-- Start --

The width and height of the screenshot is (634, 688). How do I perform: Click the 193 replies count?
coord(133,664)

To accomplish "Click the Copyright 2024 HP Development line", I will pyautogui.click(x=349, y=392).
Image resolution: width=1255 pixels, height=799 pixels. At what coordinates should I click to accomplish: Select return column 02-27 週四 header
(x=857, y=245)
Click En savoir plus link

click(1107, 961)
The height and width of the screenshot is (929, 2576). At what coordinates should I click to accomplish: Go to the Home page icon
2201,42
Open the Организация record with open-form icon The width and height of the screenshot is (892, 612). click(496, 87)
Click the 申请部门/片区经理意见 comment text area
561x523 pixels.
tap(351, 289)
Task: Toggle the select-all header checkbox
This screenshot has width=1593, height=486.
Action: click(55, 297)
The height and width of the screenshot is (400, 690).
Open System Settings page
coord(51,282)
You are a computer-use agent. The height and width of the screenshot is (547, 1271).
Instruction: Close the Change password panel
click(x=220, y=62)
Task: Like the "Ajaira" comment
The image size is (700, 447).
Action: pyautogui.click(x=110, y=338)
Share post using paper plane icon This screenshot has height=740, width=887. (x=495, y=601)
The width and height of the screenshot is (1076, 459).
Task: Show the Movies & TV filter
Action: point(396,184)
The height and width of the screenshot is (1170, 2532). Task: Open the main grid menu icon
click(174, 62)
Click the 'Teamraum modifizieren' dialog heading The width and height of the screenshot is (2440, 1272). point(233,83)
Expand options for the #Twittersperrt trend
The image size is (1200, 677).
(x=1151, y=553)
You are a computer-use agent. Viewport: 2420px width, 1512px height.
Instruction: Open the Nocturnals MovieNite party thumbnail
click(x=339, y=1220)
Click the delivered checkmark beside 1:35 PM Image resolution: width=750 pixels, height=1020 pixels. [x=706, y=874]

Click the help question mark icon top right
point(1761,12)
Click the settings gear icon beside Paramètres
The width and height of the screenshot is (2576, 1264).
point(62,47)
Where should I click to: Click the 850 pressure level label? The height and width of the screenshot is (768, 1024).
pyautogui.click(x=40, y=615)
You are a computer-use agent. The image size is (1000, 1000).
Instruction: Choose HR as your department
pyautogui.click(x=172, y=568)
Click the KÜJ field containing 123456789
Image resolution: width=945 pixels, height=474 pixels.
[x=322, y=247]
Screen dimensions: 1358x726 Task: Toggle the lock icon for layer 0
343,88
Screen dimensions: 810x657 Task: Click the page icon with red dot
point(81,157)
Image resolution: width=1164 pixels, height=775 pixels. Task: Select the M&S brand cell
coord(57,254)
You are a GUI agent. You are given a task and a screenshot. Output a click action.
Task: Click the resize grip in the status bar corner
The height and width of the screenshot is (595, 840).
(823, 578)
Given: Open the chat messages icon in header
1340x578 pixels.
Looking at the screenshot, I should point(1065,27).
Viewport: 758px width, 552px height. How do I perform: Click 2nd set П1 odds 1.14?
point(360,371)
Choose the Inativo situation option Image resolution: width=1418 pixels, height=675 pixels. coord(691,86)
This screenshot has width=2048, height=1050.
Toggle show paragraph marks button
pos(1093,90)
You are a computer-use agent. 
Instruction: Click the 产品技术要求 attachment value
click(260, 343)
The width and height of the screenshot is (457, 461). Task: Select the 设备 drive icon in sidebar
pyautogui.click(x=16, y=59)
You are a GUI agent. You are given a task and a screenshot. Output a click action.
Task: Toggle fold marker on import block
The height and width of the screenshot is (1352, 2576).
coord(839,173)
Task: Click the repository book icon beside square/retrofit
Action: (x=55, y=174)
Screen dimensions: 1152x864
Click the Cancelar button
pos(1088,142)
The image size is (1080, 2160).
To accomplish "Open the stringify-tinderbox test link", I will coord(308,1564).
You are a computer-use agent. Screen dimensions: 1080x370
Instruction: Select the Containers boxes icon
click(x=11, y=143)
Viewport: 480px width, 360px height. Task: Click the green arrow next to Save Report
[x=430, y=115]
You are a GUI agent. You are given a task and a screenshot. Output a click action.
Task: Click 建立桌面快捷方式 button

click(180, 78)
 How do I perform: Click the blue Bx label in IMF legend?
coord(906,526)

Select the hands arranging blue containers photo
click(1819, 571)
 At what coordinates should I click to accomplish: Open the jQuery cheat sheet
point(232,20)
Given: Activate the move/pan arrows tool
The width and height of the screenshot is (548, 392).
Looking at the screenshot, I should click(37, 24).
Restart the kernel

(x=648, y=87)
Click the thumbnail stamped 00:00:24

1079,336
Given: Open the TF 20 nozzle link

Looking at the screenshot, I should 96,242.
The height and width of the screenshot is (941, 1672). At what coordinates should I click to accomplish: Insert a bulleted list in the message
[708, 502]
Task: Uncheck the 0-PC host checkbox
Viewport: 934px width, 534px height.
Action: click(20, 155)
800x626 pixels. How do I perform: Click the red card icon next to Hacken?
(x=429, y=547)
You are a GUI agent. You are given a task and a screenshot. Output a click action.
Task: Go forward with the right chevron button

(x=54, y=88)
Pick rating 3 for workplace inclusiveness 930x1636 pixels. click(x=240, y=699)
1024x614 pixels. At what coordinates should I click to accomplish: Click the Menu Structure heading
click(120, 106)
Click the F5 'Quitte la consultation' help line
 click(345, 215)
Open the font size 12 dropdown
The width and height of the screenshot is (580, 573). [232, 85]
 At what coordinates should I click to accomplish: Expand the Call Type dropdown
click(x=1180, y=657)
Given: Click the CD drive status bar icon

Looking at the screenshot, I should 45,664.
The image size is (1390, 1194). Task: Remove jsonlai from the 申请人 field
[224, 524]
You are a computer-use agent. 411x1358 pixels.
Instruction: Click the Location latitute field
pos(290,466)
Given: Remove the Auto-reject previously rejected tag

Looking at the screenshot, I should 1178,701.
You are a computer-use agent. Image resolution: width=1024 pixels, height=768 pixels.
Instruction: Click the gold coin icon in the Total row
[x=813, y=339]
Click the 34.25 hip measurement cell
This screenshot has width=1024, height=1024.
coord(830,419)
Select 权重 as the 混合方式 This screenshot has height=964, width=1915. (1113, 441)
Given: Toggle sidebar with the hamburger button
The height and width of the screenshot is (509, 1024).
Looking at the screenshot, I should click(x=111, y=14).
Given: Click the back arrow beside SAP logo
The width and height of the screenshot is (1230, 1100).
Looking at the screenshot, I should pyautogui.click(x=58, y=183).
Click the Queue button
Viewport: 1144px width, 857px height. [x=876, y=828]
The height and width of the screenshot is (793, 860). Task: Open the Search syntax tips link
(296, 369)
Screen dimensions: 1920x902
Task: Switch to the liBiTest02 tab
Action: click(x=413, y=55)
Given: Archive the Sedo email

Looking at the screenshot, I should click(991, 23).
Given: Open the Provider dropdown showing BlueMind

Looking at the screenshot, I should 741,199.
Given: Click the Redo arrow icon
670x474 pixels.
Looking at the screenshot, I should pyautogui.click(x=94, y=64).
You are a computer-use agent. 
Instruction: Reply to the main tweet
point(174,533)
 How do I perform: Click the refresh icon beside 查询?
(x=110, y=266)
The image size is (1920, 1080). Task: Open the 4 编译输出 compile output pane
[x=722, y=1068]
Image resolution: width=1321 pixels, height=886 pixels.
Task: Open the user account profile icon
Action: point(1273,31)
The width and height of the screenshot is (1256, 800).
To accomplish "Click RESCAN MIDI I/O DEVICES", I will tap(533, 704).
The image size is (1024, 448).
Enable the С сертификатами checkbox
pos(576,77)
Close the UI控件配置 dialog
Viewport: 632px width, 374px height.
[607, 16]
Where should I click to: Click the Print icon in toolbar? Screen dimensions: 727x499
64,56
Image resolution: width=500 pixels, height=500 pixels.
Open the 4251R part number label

-- End --

## What this task involves
Please copy out all of the records above line for line, keeping every character unchanged.

## Exercise answer
The width and height of the screenshot is (634, 688). How do I perform: Click the 193 replies count?
coord(133,664)

To accomplish "Click the Copyright 2024 HP Development line", I will pyautogui.click(x=349, y=392).
Image resolution: width=1255 pixels, height=799 pixels. At what coordinates should I click to accomplish: Select return column 02-27 週四 header
(x=857, y=245)
Click En savoir plus link

click(1107, 961)
The height and width of the screenshot is (929, 2576). At what coordinates should I click to accomplish: Go to the Home page icon
2201,42
Open the Организация record with open-form icon The width and height of the screenshot is (892, 612). click(496, 87)
Click the 申请部门/片区经理意见 comment text area
561x523 pixels.
tap(351, 289)
Task: Toggle the select-all header checkbox
This screenshot has width=1593, height=486.
Action: click(55, 297)
The height and width of the screenshot is (400, 690).
Open System Settings page
coord(51,282)
You are a computer-use agent. The height and width of the screenshot is (547, 1271).
Instruction: Close the Change password panel
click(x=220, y=62)
Task: Like the "Ajaira" comment
The image size is (700, 447).
Action: pyautogui.click(x=110, y=338)
Share post using paper plane icon This screenshot has height=740, width=887. (x=495, y=601)
The width and height of the screenshot is (1076, 459).
Task: Show the Movies & TV filter
Action: point(396,184)
The height and width of the screenshot is (1170, 2532). Task: Open the main grid menu icon
click(174, 62)
Click the 'Teamraum modifizieren' dialog heading The width and height of the screenshot is (2440, 1272). point(233,83)
Expand options for the #Twittersperrt trend
The image size is (1200, 677).
(x=1151, y=553)
You are a computer-use agent. Viewport: 2420px width, 1512px height.
Instruction: Open the Nocturnals MovieNite party thumbnail
click(x=339, y=1220)
Click the delivered checkmark beside 1:35 PM Image resolution: width=750 pixels, height=1020 pixels. [x=706, y=874]

Click the help question mark icon top right
point(1761,12)
Click the settings gear icon beside Paramètres
The width and height of the screenshot is (2576, 1264).
point(62,47)
Where should I click to: Click the 850 pressure level label? The height and width of the screenshot is (768, 1024).
pyautogui.click(x=40, y=615)
You are a computer-use agent. The image size is (1000, 1000).
Instruction: Choose HR as your department
pyautogui.click(x=172, y=568)
Click the KÜJ field containing 123456789
Image resolution: width=945 pixels, height=474 pixels.
[x=322, y=247]
Screen dimensions: 1358x726 Task: Toggle the lock icon for layer 0
343,88
Screen dimensions: 810x657 Task: Click the page icon with red dot
point(81,157)
Image resolution: width=1164 pixels, height=775 pixels. Task: Select the M&S brand cell
coord(57,254)
You are a GUI agent. You are given a task and a screenshot. Output a click action.
Task: Click the resize grip in the status bar corner
The height and width of the screenshot is (595, 840).
(823, 578)
Given: Open the chat messages icon in header
1340x578 pixels.
Looking at the screenshot, I should point(1065,27).
Viewport: 758px width, 552px height. How do I perform: Click 2nd set П1 odds 1.14?
point(360,371)
Choose the Inativo situation option Image resolution: width=1418 pixels, height=675 pixels. coord(691,86)
This screenshot has width=2048, height=1050.
Toggle show paragraph marks button
pos(1093,90)
You are a computer-use agent. 
Instruction: Click the 产品技术要求 attachment value
click(260, 343)
The width and height of the screenshot is (457, 461). Task: Select the 设备 drive icon in sidebar
pyautogui.click(x=16, y=59)
You are a GUI agent. You are given a task and a screenshot. Output a click action.
Task: Toggle fold marker on import block
The height and width of the screenshot is (1352, 2576).
coord(839,173)
Task: Click the repository book icon beside square/retrofit
Action: (x=55, y=174)
Screen dimensions: 1152x864
Click the Cancelar button
pos(1088,142)
The image size is (1080, 2160).
To accomplish "Open the stringify-tinderbox test link", I will coord(308,1564).
You are a computer-use agent. Screen dimensions: 1080x370
Instruction: Select the Containers boxes icon
click(x=11, y=143)
Viewport: 480px width, 360px height. Task: Click the green arrow next to Save Report
[x=430, y=115]
You are a GUI agent. You are given a task and a screenshot. Output a click action.
Task: Click 建立桌面快捷方式 button

click(180, 78)
 How do I perform: Click the blue Bx label in IMF legend?
coord(906,526)

Select the hands arranging blue containers photo
click(1819, 571)
 At what coordinates should I click to accomplish: Open the jQuery cheat sheet
point(232,20)
Given: Activate the move/pan arrows tool
The width and height of the screenshot is (548, 392).
Looking at the screenshot, I should click(37, 24).
Restart the kernel

(x=648, y=87)
Click the thumbnail stamped 00:00:24

1079,336
Given: Open the TF 20 nozzle link

Looking at the screenshot, I should 96,242.
The height and width of the screenshot is (941, 1672). At what coordinates should I click to accomplish: Insert a bulleted list in the message
[708, 502]
Task: Uncheck the 0-PC host checkbox
Viewport: 934px width, 534px height.
Action: click(20, 155)
800x626 pixels. How do I perform: Click the red card icon next to Hacken?
(x=429, y=547)
You are a GUI agent. You are given a task and a screenshot. Output a click action.
Task: Go forward with the right chevron button

(x=54, y=88)
Pick rating 3 for workplace inclusiveness 930x1636 pixels. click(x=240, y=699)
1024x614 pixels. At what coordinates should I click to accomplish: Click the Menu Structure heading
click(120, 106)
Click the F5 'Quitte la consultation' help line
 click(345, 215)
Open the font size 12 dropdown
The width and height of the screenshot is (580, 573). [232, 85]
 At what coordinates should I click to accomplish: Expand the Call Type dropdown
click(x=1180, y=657)
Given: Click the CD drive status bar icon

Looking at the screenshot, I should 45,664.
The image size is (1390, 1194). Task: Remove jsonlai from the 申请人 field
[224, 524]
You are a computer-use agent. 411x1358 pixels.
Instruction: Click the Location latitute field
pos(290,466)
Given: Remove the Auto-reject previously rejected tag

Looking at the screenshot, I should 1178,701.
You are a computer-use agent. Image resolution: width=1024 pixels, height=768 pixels.
Instruction: Click the gold coin icon in the Total row
[x=813, y=339]
Click the 34.25 hip measurement cell
This screenshot has width=1024, height=1024.
coord(830,419)
Select 权重 as the 混合方式 This screenshot has height=964, width=1915. (1113, 441)
Given: Toggle sidebar with the hamburger button
The height and width of the screenshot is (509, 1024).
Looking at the screenshot, I should click(x=111, y=14).
Given: Click the back arrow beside SAP logo
The width and height of the screenshot is (1230, 1100).
Looking at the screenshot, I should pyautogui.click(x=58, y=183).
Click the Queue button
Viewport: 1144px width, 857px height. [x=876, y=828]
The height and width of the screenshot is (793, 860). Task: Open the Search syntax tips link
(296, 369)
Screen dimensions: 1920x902
Task: Switch to the liBiTest02 tab
Action: click(x=413, y=55)
Given: Archive the Sedo email

Looking at the screenshot, I should click(991, 23).
Given: Open the Provider dropdown showing BlueMind

Looking at the screenshot, I should 741,199.
Given: Click the Redo arrow icon
670x474 pixels.
Looking at the screenshot, I should pyautogui.click(x=94, y=64).
You are a computer-use agent. 
Instruction: Reply to the main tweet
point(174,533)
 How do I perform: Click the refresh icon beside 查询?
(x=110, y=266)
The image size is (1920, 1080). Task: Open the 4 编译输出 compile output pane
[x=722, y=1068]
Image resolution: width=1321 pixels, height=886 pixels.
Task: Open the user account profile icon
Action: point(1273,31)
The width and height of the screenshot is (1256, 800).
To accomplish "Click RESCAN MIDI I/O DEVICES", I will tap(533, 704).
The image size is (1024, 448).
Enable the С сертификатами checkbox
pos(576,77)
Close the UI控件配置 dialog
Viewport: 632px width, 374px height.
[607, 16]
Where should I click to: Click the Print icon in toolbar? Screen dimensions: 727x499
64,56
Image resolution: width=500 pixels, height=500 pixels.
Open the 4251R part number label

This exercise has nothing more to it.